# Problem statement
Reproduce verbatim the part of the material that opens with the line containing "Screen dimensions: 2576x714" and closes with the line containing "(x=647, y=506)", both of those lines included, and give nothing else.

# Given information
-- BEGIN --

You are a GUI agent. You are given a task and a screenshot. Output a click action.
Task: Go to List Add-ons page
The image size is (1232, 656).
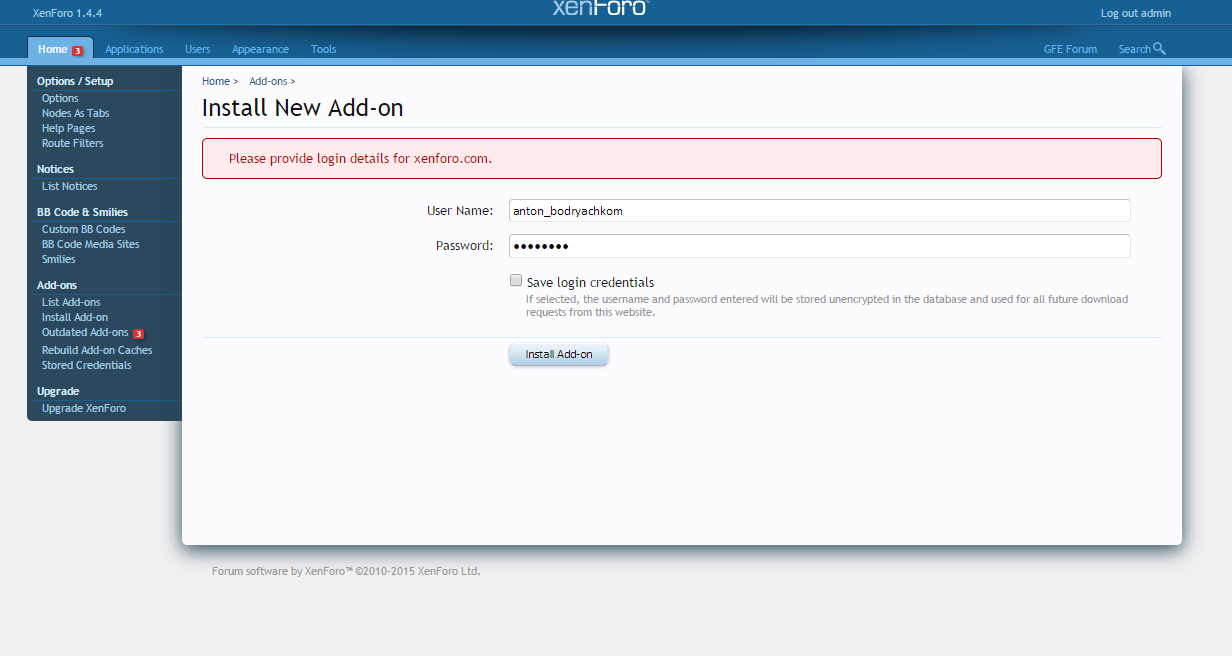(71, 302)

-- END --
-- BEGIN --

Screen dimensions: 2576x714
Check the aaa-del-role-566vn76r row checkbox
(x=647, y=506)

-- END --
-- BEGIN --

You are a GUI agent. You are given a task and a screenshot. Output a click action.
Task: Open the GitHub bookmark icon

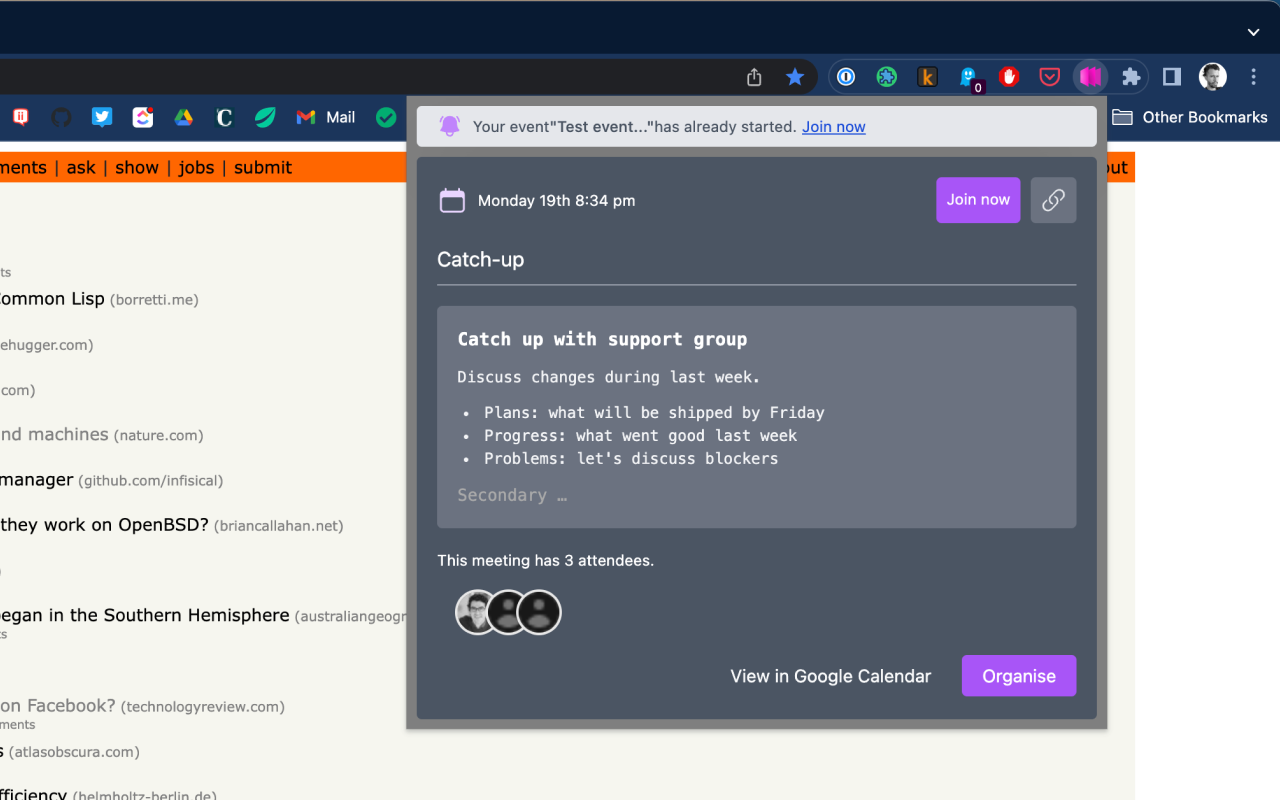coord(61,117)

-- END --

# The response
Screen dimensions: 2576x714
Check the aaa-del-role-566vn76r row checkbox
(x=647, y=506)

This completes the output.